__MATERIAL PROVIDED__.
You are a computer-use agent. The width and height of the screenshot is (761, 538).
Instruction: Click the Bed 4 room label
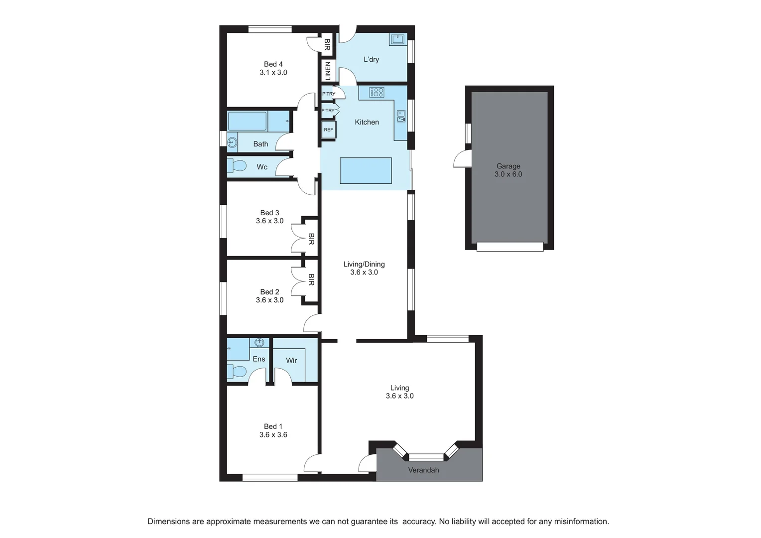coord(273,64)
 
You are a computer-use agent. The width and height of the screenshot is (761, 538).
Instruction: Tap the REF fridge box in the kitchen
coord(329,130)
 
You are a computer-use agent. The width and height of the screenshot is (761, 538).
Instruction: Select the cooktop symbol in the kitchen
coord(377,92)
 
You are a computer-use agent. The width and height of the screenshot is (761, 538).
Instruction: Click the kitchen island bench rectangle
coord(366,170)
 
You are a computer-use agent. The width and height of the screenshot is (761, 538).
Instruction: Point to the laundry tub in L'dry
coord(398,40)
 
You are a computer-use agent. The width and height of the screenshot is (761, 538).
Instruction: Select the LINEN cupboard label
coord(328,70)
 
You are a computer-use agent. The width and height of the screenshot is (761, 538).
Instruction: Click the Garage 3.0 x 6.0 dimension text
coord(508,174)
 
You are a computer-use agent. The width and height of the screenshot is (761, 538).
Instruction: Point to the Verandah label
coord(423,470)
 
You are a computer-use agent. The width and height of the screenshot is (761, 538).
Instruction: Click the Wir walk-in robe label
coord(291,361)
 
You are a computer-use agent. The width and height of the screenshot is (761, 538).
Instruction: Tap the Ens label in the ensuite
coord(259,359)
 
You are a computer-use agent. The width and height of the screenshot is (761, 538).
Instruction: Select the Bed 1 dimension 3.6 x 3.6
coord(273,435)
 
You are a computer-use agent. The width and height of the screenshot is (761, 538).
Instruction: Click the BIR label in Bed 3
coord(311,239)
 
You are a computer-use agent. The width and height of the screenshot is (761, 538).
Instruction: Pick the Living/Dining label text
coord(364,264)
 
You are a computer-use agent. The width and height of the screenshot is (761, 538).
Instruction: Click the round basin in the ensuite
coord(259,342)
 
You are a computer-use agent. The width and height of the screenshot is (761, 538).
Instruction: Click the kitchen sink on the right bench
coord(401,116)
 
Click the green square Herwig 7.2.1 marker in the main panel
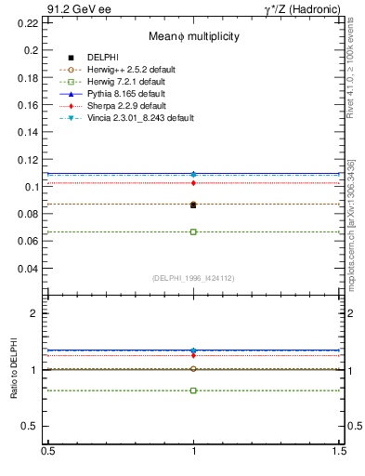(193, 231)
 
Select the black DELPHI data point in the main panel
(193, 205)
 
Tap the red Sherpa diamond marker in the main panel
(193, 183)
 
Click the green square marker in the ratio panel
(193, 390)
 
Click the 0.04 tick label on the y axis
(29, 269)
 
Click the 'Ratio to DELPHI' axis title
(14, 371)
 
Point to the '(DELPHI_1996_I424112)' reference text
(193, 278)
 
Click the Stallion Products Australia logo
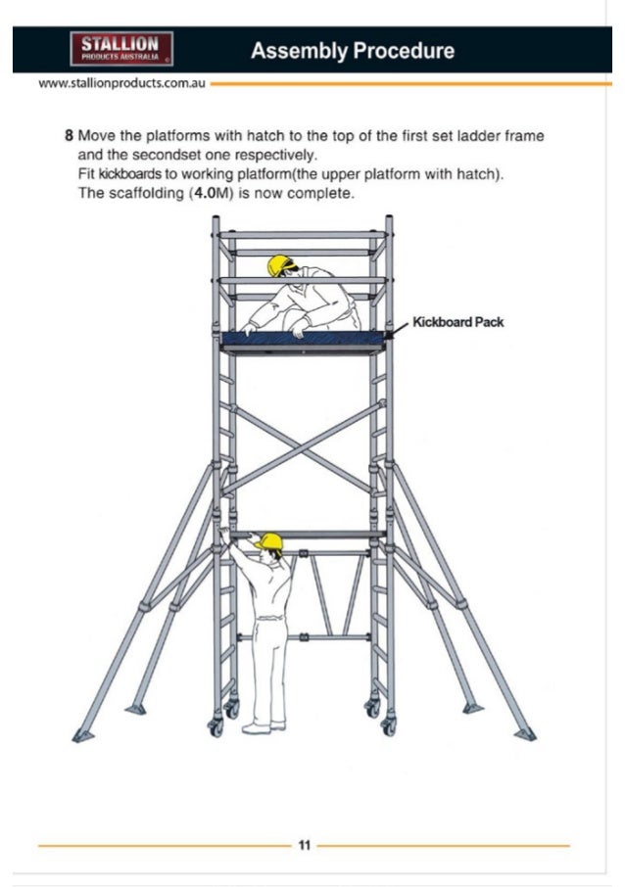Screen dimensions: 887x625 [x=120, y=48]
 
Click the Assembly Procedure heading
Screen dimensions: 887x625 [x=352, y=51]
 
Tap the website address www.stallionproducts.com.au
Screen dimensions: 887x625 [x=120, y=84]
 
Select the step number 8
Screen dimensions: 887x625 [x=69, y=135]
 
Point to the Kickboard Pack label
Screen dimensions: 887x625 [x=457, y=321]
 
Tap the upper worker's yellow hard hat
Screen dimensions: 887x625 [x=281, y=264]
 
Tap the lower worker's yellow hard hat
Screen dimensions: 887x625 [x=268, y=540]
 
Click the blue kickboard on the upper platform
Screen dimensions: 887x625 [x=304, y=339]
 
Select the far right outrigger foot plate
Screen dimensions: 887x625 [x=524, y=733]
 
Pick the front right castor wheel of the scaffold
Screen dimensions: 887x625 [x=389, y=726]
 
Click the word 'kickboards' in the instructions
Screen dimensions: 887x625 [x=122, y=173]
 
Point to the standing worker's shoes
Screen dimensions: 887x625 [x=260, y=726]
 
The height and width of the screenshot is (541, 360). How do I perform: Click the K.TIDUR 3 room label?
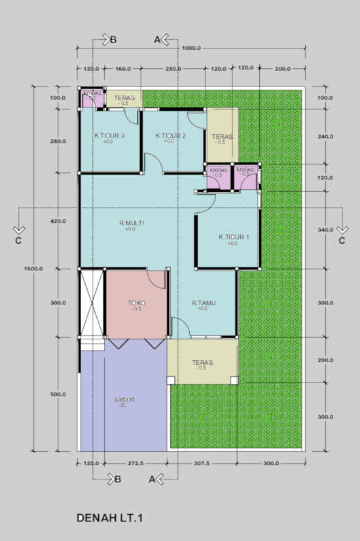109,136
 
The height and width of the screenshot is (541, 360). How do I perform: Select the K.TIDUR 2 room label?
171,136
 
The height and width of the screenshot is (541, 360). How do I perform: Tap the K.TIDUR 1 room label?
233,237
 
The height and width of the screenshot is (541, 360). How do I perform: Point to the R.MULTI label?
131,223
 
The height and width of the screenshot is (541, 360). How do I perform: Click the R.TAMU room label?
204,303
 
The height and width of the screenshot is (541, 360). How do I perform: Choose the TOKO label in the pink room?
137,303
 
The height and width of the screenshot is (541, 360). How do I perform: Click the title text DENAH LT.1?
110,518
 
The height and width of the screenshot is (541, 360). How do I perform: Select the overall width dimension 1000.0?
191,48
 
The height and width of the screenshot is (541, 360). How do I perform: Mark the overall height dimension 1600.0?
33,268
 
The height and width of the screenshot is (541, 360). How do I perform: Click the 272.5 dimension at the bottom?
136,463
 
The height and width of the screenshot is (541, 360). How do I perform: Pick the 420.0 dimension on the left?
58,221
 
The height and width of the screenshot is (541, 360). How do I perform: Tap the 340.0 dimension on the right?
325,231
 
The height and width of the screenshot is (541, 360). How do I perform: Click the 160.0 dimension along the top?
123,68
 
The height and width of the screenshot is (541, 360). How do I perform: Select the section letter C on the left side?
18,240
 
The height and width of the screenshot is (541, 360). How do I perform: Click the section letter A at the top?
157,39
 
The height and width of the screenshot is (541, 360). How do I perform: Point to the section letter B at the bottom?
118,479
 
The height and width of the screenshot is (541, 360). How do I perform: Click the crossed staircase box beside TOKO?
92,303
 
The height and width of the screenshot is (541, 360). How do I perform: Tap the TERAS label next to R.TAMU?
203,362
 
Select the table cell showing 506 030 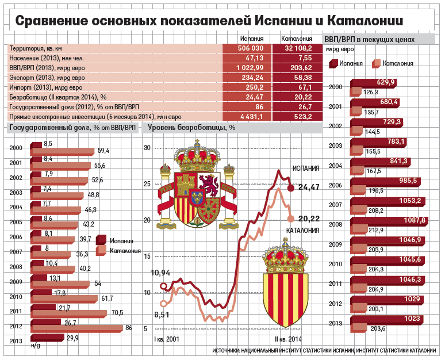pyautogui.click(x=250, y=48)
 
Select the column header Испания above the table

__TASK REQUIREMENTS__. Copy out each line of the records that contains the string "right". Case counts, so a line matches only if the capitalization is the same.

__WRITTEN RESPONSE__.
Instruction: Click the kitchen sink on the right bench
Select the far right outrigger foot plate
Pick the front right castor wheel of the scaffold
The height and width of the screenshot is (541, 360). How do I perform: Tap the 340.0 dimension on the right?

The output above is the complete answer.